The comparative analysis of RAPD, ISSR and Cyt P450-based marker systems revealed ISSR to be the best marker as it generated highest percentage of polymorphisms, marker index (MI), average heterogeneity (Hav) and multiplex ration (MR). In the present study, Cytochrome P450-based markers were not found very efficient, due to low value of PIC compared to RAPD and ISSR markers, but these new markers have been found very efficient in evaluation of diverse species such as rice and various endemic wild plants (Tanaka et al. 2001; Yamanaka et al. 2003a). Similarity Pearson’s correlation coefficients was found very low (R 2 = 0.115, between ISSR and Cyt P450-based markers), showing a very poor fit of similarity matrix between two markers. This indicates that the two sets of markers target different regions of the genome. Similar results of low levels of correlation between RAPD and ISSR markers were observed by Lalhruaitluanga and Prasad (2009) in Melocanna baccifera. However, Panwar et al. (2010) observed the high value of coefficient of correlation between RAPD and Cyt P450 gene-based markers.The dendrogram and PCA plots generated from the binary data matrices of the three marker systems was found highly concordant to each other. In dendrogram, all the eight cultivars were grouped in four major sub-clusters, similar pattern of grouping was recorded in PCA plot. The similar type of agreements between dendrogram and PCA plot was reported by Panwar et al. (2010).
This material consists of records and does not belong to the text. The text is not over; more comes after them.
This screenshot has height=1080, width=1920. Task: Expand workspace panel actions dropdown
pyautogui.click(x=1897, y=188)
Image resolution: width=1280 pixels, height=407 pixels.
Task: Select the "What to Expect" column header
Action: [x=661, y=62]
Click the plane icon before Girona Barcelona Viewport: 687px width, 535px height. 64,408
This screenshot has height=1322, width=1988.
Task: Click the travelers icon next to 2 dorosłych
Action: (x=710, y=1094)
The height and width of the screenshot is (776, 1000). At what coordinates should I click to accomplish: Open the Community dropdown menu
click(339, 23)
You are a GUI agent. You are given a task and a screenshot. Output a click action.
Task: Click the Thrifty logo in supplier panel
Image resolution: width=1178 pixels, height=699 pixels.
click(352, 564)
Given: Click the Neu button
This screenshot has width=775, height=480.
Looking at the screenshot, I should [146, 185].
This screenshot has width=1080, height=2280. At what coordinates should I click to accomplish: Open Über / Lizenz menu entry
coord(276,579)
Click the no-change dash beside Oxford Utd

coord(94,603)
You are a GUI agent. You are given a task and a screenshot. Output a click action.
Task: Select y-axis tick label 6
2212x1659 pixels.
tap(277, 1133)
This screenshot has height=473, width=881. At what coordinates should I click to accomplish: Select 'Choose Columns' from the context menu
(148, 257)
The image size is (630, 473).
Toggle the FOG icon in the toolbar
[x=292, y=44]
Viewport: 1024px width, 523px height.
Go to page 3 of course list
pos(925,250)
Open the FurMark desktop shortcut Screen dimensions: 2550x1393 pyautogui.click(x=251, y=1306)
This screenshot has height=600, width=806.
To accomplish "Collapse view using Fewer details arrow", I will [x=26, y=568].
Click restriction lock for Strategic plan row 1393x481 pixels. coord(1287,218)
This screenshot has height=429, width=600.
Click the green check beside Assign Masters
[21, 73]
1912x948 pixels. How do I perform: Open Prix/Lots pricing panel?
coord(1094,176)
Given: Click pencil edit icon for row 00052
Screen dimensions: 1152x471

The high genetic diversity (variability) found in the present study is directly linked with higher levels of biodiversity, which is useful for food security, productivity and ecological sustainability. Significant variability can be utilised in breeding programmes to produce high-yielding nutritionally superior cultivars with better adaptations to different climatic conditions. In India, major breeding programmes are on-going for the development of fast growing, disease resistant and high pod yielding cultivars of M. oleifera. Thus, cv. Bhagya (KDM-1) has recently been developed by University of Horticultural Sciences, Bagalkot (Karnataka) and it is gaining popularity among farmers, due to its high yield of pods. Similarly, in future, attention is required to develop cultivars for high foliage yield, since Moringa leaves are a rich and affordable source of major nutritional and nutraceutical phytoconstituents (Oduro et al. 2008).